The good news and the questionable news – the Mexican winter Monarchs’ range
In Mexico and US, scientists and people want to protect the winter range in the pine forest for the Monarch butterfly. Bill Toone, executive director and founder of ECOLIFE Foundation and his team of volunteers in Mexico are helping the locals to reforest the dying Mexican pines that are the shelter for the butterflies winter home.
These pine trees will grow to help replenish some of the thousands of trees that are been cut down. The old forest is being devastated by global warming and greed. The trees in response to the lack of rain are drying out which sets the stage for nature’s tree bark beetles to mine the trees as seen in the picture and use the drying tissue below the bark for homes for their larvae. Drilling holes in the tree accelerates the drying and if forest fire comes helps feed the destruction of the tree. This is part of the natural cycle of forest life.
However, the logging industry is often using the natural cycle as an excuse to increase the number of trees they are illegally cutting. Being that the world is short on of traditional woods to build furniture and homes any type of reasoning works to add their bottom line. Their financial gain is short sited.

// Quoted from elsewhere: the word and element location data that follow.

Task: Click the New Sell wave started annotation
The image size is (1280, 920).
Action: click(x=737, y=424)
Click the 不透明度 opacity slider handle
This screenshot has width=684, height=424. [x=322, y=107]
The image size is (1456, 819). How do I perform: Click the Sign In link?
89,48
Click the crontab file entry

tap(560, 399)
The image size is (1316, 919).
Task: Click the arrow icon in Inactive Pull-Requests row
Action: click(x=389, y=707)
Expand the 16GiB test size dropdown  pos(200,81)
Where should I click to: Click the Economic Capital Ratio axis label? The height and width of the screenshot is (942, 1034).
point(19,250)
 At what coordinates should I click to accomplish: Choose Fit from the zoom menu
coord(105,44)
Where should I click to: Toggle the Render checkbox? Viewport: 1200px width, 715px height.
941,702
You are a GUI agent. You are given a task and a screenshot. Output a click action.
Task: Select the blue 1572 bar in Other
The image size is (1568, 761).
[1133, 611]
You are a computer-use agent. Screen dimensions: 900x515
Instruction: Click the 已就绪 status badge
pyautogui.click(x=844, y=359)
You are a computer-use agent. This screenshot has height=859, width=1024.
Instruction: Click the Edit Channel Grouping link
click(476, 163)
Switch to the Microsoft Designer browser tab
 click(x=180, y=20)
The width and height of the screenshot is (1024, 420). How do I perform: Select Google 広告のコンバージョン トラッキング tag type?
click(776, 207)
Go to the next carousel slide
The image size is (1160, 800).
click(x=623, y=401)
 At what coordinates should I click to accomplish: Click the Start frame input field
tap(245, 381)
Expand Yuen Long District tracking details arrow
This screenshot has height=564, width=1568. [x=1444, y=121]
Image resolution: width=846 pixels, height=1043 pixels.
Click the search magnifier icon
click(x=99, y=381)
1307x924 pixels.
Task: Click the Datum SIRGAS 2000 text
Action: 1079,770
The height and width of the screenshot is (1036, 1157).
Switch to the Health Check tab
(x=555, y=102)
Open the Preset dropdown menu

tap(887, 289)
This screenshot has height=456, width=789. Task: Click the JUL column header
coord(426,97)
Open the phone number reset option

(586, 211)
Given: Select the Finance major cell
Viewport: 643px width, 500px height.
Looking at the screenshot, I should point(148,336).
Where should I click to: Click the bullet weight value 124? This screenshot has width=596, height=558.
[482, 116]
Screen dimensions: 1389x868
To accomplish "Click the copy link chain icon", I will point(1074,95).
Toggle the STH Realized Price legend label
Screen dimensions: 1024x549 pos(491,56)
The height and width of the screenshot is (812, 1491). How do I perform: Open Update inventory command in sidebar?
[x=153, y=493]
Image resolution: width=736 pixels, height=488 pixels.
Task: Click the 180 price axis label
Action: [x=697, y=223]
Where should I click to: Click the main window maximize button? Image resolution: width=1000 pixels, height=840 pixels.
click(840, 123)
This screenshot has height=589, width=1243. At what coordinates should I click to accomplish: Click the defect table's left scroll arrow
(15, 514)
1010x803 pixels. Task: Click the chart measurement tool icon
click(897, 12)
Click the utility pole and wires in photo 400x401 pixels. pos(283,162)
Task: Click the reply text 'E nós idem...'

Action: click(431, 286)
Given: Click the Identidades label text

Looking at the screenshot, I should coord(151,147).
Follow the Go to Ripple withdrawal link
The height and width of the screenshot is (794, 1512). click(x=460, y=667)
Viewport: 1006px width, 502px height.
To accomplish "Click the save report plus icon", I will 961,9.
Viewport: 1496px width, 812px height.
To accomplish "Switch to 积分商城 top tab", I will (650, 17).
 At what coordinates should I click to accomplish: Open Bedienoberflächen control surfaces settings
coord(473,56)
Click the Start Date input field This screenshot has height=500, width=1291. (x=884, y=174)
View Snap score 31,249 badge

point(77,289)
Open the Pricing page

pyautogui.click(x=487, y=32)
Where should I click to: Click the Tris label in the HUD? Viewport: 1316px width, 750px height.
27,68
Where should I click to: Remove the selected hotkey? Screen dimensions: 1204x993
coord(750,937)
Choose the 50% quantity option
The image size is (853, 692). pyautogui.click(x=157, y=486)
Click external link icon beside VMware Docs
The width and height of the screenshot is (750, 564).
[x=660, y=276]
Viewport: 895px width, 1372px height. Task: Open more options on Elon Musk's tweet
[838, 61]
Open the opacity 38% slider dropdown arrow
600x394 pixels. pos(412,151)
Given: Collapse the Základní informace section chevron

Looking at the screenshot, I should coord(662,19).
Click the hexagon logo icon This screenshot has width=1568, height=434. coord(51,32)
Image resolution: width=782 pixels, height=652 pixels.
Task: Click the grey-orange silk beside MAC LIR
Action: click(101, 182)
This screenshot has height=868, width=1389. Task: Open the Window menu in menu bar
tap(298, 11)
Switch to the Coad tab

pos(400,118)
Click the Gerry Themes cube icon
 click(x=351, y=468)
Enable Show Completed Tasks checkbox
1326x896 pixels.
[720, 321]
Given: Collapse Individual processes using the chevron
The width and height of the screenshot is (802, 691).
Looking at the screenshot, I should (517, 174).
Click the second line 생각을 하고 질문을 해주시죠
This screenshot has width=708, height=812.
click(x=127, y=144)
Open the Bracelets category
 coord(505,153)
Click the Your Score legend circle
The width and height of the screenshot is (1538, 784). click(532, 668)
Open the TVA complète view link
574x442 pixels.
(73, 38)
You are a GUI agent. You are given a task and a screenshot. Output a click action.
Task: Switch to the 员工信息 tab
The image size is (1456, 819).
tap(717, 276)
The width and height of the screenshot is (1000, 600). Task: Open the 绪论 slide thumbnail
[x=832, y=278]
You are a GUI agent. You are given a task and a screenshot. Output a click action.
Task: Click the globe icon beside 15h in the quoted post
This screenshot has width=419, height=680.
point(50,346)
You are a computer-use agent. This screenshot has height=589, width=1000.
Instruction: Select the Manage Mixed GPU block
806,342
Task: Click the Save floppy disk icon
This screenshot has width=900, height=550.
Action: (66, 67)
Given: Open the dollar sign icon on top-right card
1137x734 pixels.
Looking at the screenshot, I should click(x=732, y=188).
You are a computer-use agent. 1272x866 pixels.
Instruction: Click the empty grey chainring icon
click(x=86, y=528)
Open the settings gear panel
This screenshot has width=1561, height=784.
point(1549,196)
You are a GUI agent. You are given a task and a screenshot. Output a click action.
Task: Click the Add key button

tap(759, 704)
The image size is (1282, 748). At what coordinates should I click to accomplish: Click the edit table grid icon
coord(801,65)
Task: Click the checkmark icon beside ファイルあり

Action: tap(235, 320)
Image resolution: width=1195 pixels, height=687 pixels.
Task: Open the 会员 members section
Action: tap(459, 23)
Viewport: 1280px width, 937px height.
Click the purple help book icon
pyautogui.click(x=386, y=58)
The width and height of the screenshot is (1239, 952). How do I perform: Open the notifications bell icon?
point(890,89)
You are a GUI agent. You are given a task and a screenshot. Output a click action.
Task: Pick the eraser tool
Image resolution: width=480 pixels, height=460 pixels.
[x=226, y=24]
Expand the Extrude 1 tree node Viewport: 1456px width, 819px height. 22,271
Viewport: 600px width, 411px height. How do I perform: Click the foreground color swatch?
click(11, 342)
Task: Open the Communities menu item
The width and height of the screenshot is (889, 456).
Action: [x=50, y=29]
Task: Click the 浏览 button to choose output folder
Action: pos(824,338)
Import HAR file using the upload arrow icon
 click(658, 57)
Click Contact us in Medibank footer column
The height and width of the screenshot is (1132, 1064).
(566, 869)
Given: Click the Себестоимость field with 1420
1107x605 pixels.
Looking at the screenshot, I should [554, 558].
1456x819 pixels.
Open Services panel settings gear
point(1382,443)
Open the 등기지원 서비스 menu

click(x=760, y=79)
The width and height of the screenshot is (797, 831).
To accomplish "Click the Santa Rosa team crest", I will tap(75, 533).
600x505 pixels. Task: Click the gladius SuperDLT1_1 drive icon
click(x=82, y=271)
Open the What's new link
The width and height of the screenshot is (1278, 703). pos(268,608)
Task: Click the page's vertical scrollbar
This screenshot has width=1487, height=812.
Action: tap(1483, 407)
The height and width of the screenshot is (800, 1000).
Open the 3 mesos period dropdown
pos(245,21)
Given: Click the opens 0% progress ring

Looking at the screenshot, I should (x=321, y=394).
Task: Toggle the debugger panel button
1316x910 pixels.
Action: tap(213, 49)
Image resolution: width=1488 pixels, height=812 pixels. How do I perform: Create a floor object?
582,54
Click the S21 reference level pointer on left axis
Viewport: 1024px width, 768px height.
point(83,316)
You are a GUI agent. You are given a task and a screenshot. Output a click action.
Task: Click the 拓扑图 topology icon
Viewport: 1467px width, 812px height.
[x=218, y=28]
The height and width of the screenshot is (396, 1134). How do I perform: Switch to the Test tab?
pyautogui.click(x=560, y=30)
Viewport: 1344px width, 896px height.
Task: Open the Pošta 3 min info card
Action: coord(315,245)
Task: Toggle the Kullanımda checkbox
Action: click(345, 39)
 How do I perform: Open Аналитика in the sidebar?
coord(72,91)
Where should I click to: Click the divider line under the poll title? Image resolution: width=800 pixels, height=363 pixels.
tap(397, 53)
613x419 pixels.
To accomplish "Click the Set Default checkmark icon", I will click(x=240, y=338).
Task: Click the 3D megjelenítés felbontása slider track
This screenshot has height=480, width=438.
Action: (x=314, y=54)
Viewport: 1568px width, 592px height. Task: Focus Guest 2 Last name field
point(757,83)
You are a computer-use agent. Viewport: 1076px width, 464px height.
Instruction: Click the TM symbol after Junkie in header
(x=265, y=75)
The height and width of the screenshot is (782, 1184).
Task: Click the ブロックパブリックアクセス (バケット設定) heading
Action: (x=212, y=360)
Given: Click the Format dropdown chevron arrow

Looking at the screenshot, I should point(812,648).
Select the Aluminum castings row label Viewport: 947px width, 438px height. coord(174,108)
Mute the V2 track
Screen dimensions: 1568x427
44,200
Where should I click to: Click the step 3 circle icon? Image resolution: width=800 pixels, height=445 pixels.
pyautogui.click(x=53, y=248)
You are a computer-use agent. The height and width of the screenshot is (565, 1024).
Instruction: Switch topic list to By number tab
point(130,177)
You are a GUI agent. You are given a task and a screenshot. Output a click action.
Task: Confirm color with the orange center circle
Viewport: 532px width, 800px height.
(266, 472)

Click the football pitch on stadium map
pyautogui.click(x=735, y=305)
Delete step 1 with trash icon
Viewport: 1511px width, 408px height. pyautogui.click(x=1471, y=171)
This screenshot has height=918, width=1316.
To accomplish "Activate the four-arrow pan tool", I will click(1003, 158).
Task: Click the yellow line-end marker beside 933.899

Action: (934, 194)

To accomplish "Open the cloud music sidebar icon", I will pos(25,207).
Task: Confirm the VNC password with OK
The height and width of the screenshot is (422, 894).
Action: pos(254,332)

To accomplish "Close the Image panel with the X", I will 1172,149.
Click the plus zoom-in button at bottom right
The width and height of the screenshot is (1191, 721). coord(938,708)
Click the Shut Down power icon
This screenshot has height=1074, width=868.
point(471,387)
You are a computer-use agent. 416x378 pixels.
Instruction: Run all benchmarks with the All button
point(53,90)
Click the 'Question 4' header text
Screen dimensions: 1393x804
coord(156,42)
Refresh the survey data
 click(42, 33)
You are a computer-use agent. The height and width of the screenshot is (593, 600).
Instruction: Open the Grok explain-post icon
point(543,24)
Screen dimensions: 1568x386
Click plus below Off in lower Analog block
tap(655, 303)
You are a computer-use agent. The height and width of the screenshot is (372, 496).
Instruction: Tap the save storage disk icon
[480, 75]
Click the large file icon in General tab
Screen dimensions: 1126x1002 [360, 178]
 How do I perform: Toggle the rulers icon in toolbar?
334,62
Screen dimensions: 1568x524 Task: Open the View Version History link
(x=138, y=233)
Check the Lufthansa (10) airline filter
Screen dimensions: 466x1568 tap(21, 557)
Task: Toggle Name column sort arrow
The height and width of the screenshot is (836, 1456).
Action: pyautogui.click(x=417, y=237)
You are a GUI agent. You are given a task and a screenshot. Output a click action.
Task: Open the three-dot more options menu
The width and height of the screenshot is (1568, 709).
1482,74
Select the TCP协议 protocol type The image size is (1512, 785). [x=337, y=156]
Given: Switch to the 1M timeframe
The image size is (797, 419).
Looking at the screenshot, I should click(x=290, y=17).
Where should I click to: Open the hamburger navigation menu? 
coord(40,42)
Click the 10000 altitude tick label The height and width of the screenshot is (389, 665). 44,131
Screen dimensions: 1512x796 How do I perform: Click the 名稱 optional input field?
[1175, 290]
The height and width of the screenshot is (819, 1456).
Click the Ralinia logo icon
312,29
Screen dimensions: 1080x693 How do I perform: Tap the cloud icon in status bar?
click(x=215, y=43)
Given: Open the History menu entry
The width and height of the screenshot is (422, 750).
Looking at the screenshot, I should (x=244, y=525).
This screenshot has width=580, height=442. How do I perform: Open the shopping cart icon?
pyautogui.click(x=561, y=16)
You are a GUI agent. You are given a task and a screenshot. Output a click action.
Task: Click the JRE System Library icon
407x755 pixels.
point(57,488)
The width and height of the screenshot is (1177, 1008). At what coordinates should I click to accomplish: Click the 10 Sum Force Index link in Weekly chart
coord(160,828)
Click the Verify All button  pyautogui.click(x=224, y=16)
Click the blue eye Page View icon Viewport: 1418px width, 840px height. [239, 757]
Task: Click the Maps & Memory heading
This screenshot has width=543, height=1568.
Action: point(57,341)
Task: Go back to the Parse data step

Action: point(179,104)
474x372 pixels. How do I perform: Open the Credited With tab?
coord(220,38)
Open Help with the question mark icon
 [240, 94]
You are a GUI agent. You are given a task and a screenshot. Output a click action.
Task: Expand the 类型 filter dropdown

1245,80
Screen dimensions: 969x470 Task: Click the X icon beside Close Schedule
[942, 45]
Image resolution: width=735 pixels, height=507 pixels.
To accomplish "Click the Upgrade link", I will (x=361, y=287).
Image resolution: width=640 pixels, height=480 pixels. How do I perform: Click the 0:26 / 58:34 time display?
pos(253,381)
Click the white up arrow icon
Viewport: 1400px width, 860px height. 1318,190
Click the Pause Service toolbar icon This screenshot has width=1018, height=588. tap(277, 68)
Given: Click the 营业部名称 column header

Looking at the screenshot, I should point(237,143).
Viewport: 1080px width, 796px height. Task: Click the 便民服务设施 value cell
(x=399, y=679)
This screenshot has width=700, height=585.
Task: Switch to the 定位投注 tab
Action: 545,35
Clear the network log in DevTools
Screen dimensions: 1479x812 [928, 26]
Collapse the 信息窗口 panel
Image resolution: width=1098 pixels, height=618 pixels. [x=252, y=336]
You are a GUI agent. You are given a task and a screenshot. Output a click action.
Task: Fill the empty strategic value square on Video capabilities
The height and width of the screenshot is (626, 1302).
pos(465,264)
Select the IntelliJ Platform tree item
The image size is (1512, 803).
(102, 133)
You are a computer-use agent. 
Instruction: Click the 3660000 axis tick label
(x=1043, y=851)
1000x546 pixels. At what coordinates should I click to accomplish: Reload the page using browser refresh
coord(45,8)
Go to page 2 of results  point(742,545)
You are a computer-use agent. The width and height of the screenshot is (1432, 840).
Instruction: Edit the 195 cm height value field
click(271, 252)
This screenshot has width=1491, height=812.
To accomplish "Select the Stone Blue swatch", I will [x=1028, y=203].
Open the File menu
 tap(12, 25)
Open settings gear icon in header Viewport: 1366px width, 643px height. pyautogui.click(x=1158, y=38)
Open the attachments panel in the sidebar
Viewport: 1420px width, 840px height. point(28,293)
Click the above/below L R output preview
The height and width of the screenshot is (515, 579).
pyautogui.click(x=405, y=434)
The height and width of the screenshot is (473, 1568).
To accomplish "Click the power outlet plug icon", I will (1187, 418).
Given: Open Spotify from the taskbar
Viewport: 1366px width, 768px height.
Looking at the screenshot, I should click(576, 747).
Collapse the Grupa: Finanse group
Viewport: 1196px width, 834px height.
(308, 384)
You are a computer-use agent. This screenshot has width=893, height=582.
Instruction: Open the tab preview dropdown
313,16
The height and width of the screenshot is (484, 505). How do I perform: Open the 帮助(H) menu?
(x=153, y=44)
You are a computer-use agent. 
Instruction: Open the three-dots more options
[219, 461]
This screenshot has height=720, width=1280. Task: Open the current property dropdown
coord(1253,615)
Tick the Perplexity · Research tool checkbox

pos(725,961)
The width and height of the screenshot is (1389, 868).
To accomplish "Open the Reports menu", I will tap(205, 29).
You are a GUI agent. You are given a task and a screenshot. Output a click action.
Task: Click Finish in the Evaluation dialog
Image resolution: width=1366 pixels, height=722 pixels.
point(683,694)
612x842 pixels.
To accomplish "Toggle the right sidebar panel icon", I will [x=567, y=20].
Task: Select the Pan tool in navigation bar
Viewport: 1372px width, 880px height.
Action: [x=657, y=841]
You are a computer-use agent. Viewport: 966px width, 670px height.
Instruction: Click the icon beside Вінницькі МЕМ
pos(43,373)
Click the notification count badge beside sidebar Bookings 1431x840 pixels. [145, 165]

Other forest specialist want to wipe out the beetles with insecticides before the Monarchs come, but oops this would kill the butterflies as well.
Maybe we need to assist nature through planting more trees and let the natural cycle function. Fire, beetles, drying, are all part of nature-let it be.
Frantically cutting 9,000 trees to kill off a beetle challenge is highly suspect.
The Monarch butterflies can adapt to changing local biology and have existed and thrived long before we began “helping them” by cutting out infected trees.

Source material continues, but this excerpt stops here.